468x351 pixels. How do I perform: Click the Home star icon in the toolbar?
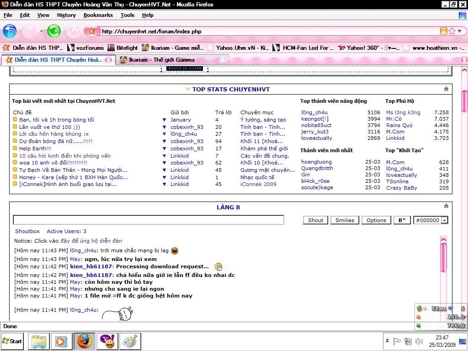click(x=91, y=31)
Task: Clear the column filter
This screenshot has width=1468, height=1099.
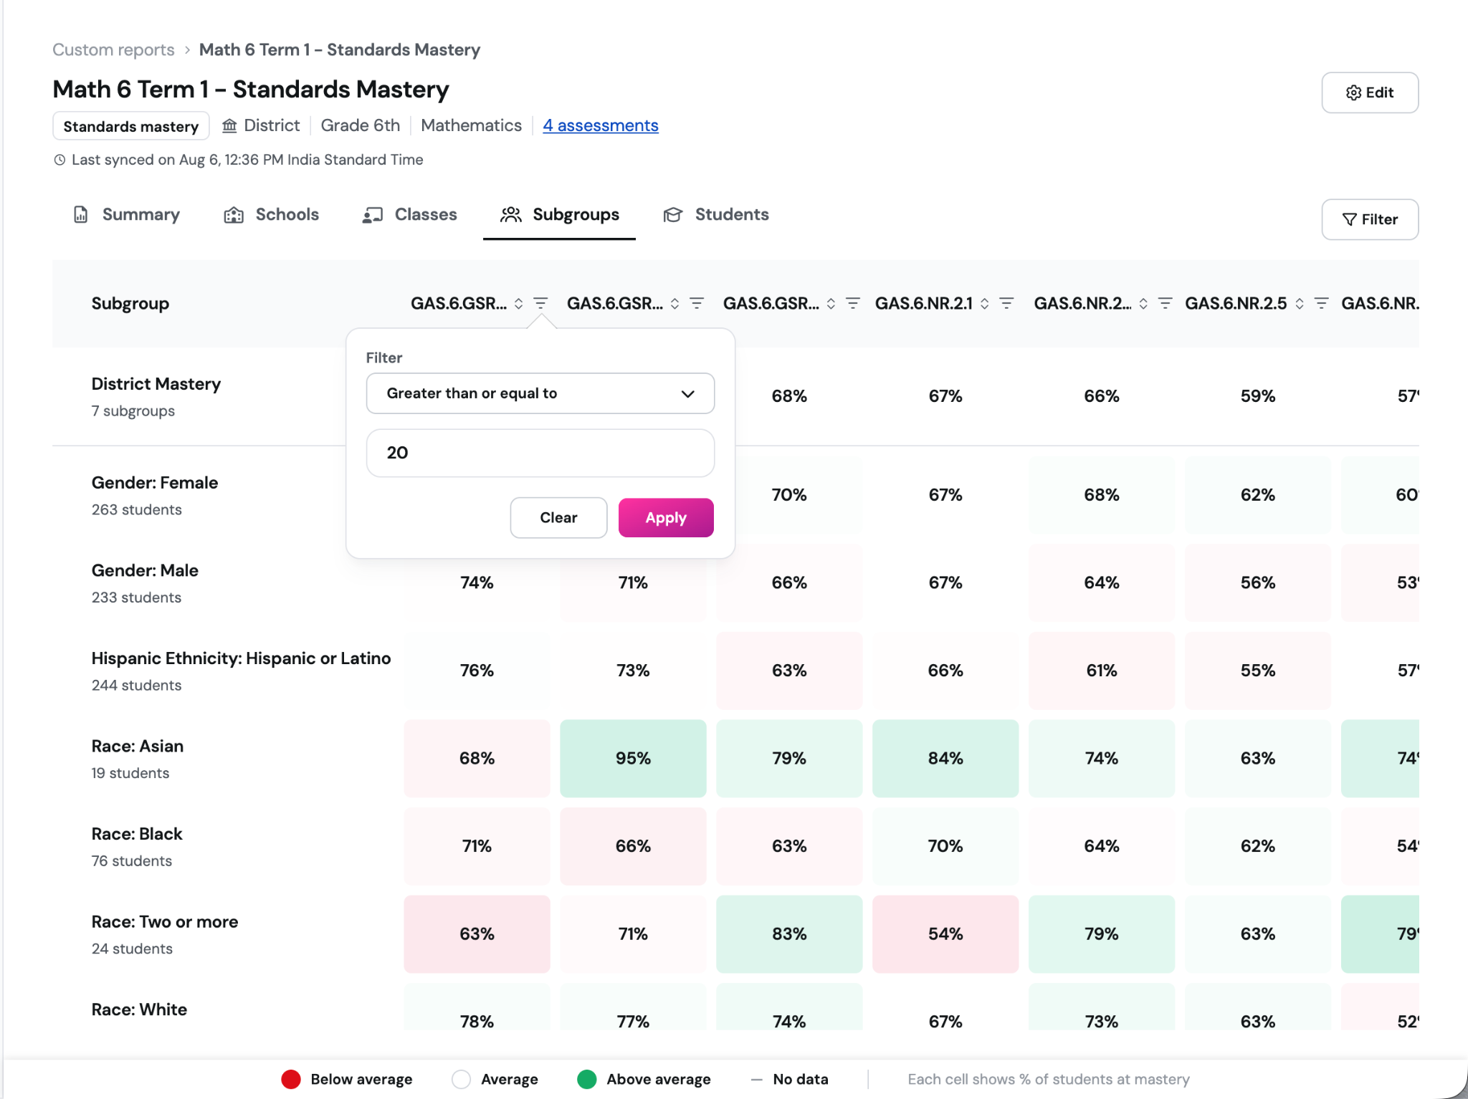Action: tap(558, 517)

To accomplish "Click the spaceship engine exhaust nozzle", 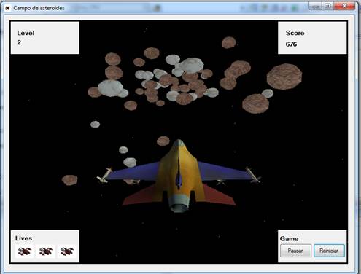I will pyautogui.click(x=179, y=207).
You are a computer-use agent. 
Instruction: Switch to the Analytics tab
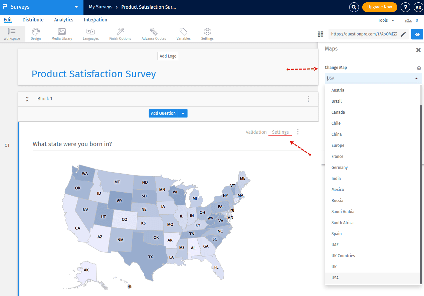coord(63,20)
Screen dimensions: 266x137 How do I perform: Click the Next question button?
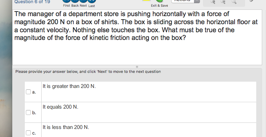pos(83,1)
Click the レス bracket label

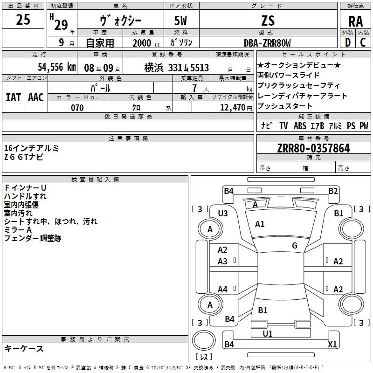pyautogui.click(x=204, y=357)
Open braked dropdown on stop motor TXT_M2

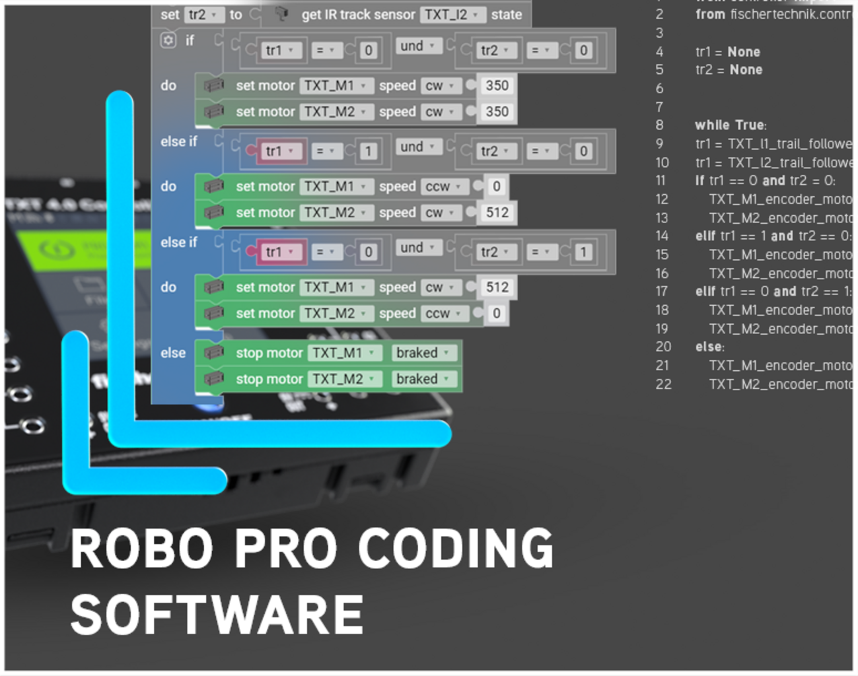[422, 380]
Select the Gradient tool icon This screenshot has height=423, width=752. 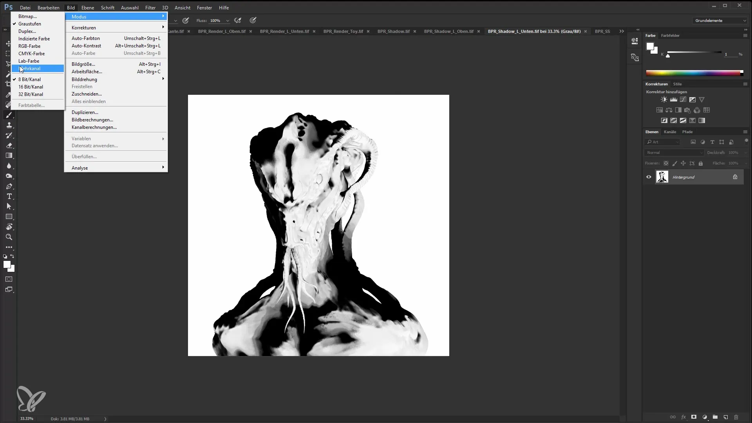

________________

▶ **TASK GOAL**: Lines from the one that contains "Screen dimensions: 266x137" to the final line of the material are the whole answer. Reproduce them word for word and skip the pictures.

▶ **EXERCISE OUTPUT**:
Screen dimensions: 266x137 How do I perform: Click the Next question button?
pos(83,1)
Click the レス bracket label

pyautogui.click(x=204, y=357)
Open braked dropdown on stop motor TXT_M2

[422, 380]
Select the Gradient tool icon This screenshot has height=423, width=752. 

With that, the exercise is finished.